Le immagini sono potenti strumenti di comunicazione: in una società in cui si tende a ottimizzare il tempo le immagini vanno oltre e sono ben più potenti delle parole, trasmettono un’emozione in modo immediato. Esse infatti richiedono meno tempo di elaborazione rispetto a un testo scritto o ascoltato: anche chi non è coinvolto direttamente nella percezione del messaggio viene colpito dall’immagine in esso contenuta e si trova coinvolto nell’elaborazione di un significato. Le immagini da troppo tempo non cercano più di stupire ma tendono a scioccare, da qui i riferimenti al sesso sempre più esplicito e anche alla violenza.
Ma anche internet gioca la sua parte negativa. Internet è un potente strumento di comunicazione altamente fruibile, il risultato ottenuto attraverso il suo uso dipende sempre da chi e da come viene utilizzato e se siete arrivati a leggere fin qui, siete utenti fedeli della rete. Esiste un fenomeno inquietante sulla rete. Il caso dei numerosi blog pro-Ana (pro-anoressia) e pro-Mia (pro-bulimia) ragazze giovanissime affette da disturbi alimentari si sostengono reciprocamente condividendo regole, consigli e trucchi su come ridurre la quantità di calorie ingerite e nascondere il proprio deperimento. Gli adolescenti sono i primi ad essere attratti da questi siti in quanto possono ritrovarvi le proprie difficoltà e utilizzare la realtà virtuale per essere accolti secondo una modalità non giudicante.
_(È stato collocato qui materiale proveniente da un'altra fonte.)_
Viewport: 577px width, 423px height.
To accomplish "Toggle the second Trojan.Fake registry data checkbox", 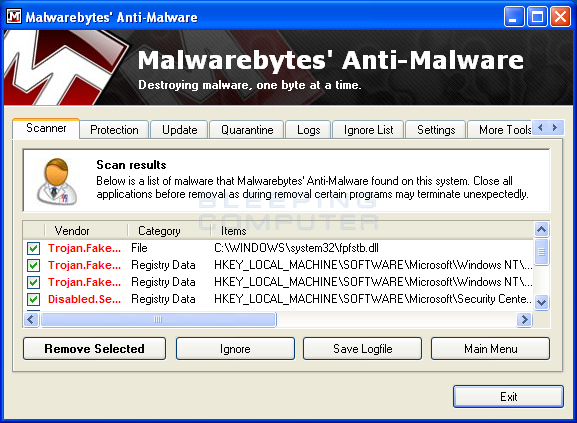I will pos(33,282).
Non avendo ancora strutturato strumenti critici per far fronte ai messaggi veicolati all’interno dei blog e non cogliendone la drammaticità e la pericolosità, possono trovarsi a condividere una filosofia di vita autodistruttiva. Consegnare nelle mani di questo segmento più fragile della nostra società le chiavi per raggiungere facilmente questi blog, o spiegare nel dettaglio cosa essi contengono può rappresentare un modo per rinforzare l’idea che anoressia e bulimia siano forme di innalzamento spirituale.
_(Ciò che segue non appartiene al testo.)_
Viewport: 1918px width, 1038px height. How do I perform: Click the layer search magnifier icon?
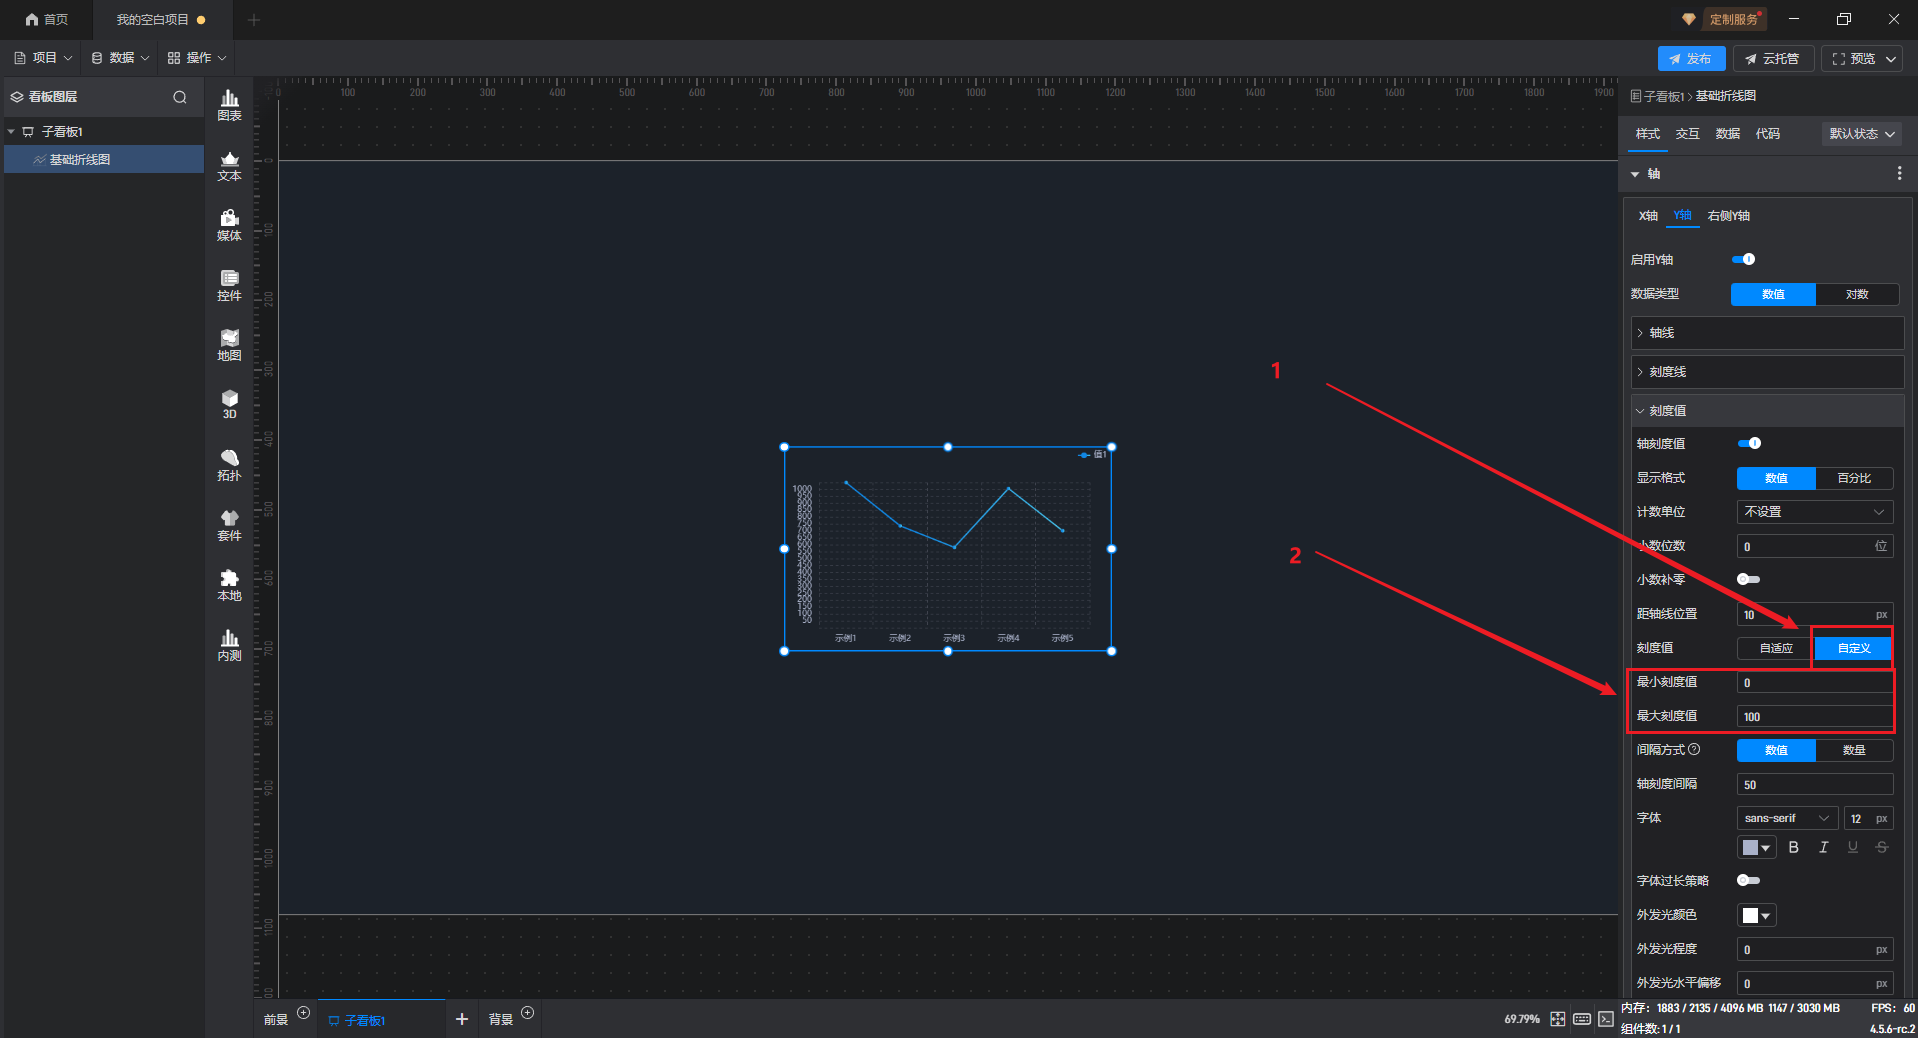point(180,97)
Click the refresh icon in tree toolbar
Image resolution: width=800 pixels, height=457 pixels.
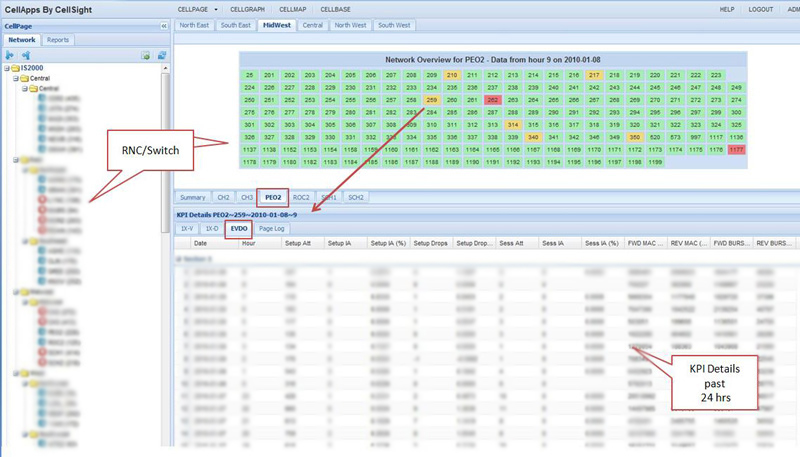point(161,55)
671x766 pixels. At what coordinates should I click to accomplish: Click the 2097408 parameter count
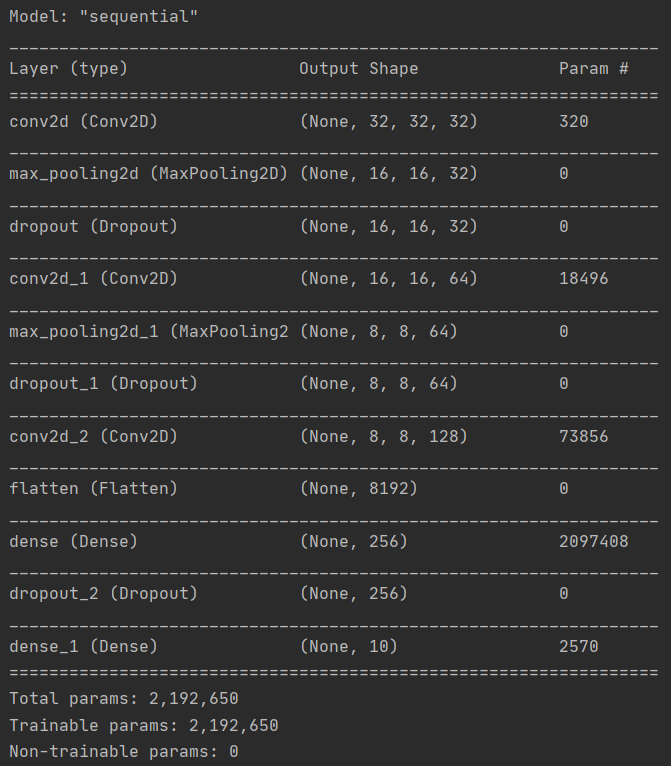pos(593,541)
Cito dal blog della collega direttrice di Vogue Italia, Franca Sozzani, i dati aghiaccianti di un a ricerca, pubblicata sull’American Journal of Public Health, che ha trovato nei diari pro-ana una miniera di pericoli di facile accesso a chiunque si colleghi a internet: l’80% dei siti pro-ana è dotato di applicazioni interattive (come i contatori di calorie), l’85% pubblica foto di donne scheletriche a cui ispirarsi (chiamati thinspiration), l’83% dà consigli per dimagrire velocemente e su come impegnarsi nell’obiettivo di avere il totale controllo del proprio corpo per arrivare a 45 chili o meno.
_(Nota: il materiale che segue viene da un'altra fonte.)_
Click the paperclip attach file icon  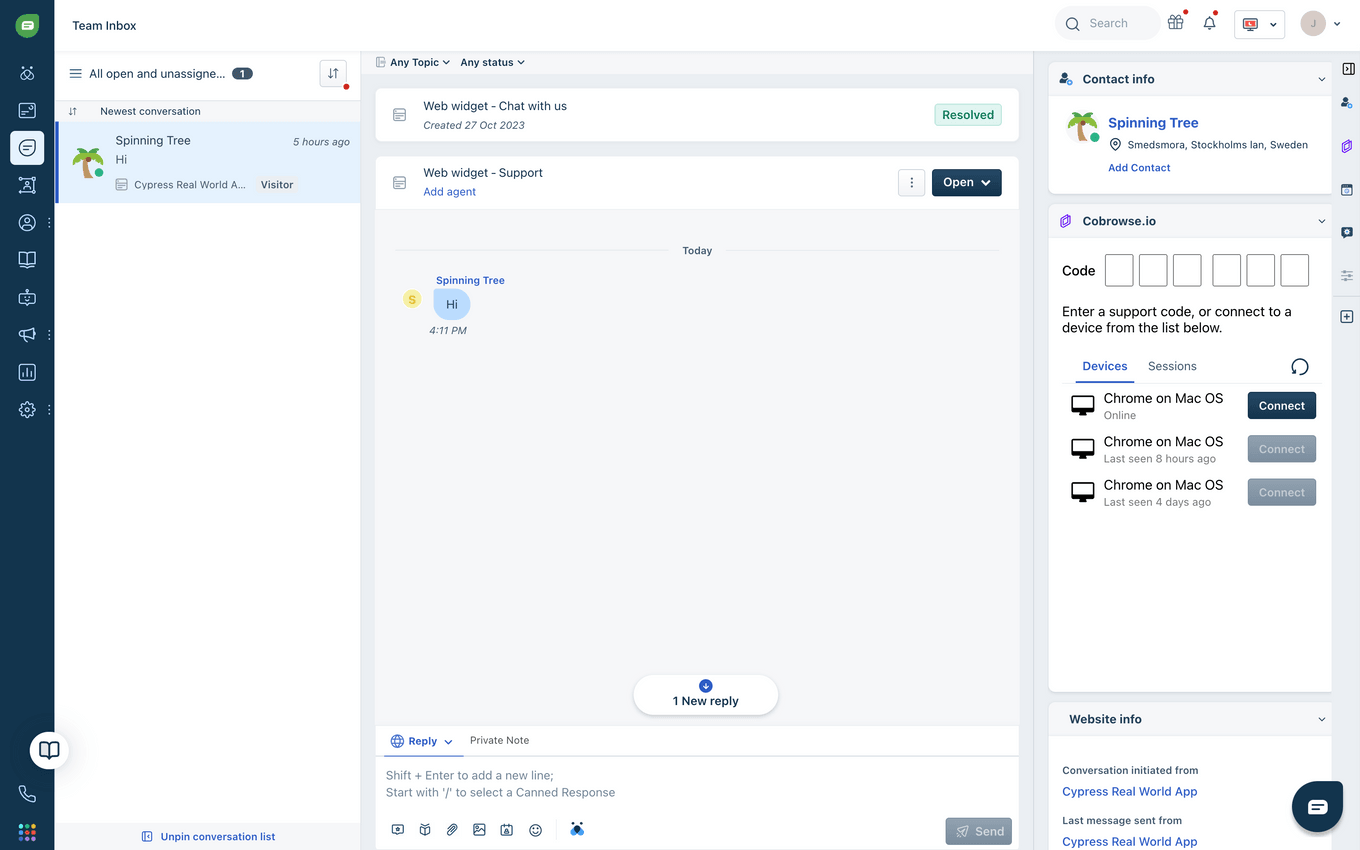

Ovviamente questo non è tollerabile da chi opera nel mondo dell’informazione e quindi è , a parer mio, da sostenere la crociata promossa dalla collega e dalla fondatrice di ABA, Fabiola de Clerq, far chiudere questi siti, e vietarli per legge.
Ma non fermiamoci a questo, a solo enunciazione di principi. Portiamo nei nostri magazine, la consapevolezza che abbiamo una responsabilità importante. Il contributo di chi fa comunicazione in modo professionale, delle testate giornalistiche come Modeyes, può essere prezioso. Veicolare messaggi più adeguati attraverso una vera e propria comunicazione sociale responsabile. In questo modo i fattori di rischio e la probabilità di diffusione della malattia possono essere trasformati in fattori preventivi che contribuiscano realmente a ridurre un problema di rilevanza sociale.
E a chi vive questo disagio, diciamo di non vergognarsi, di parlarne di scrivere, commentare, domandare, confidarsi , anche a noi di Modeyes, per poter fare il primo passo verso la guarigione e la salute.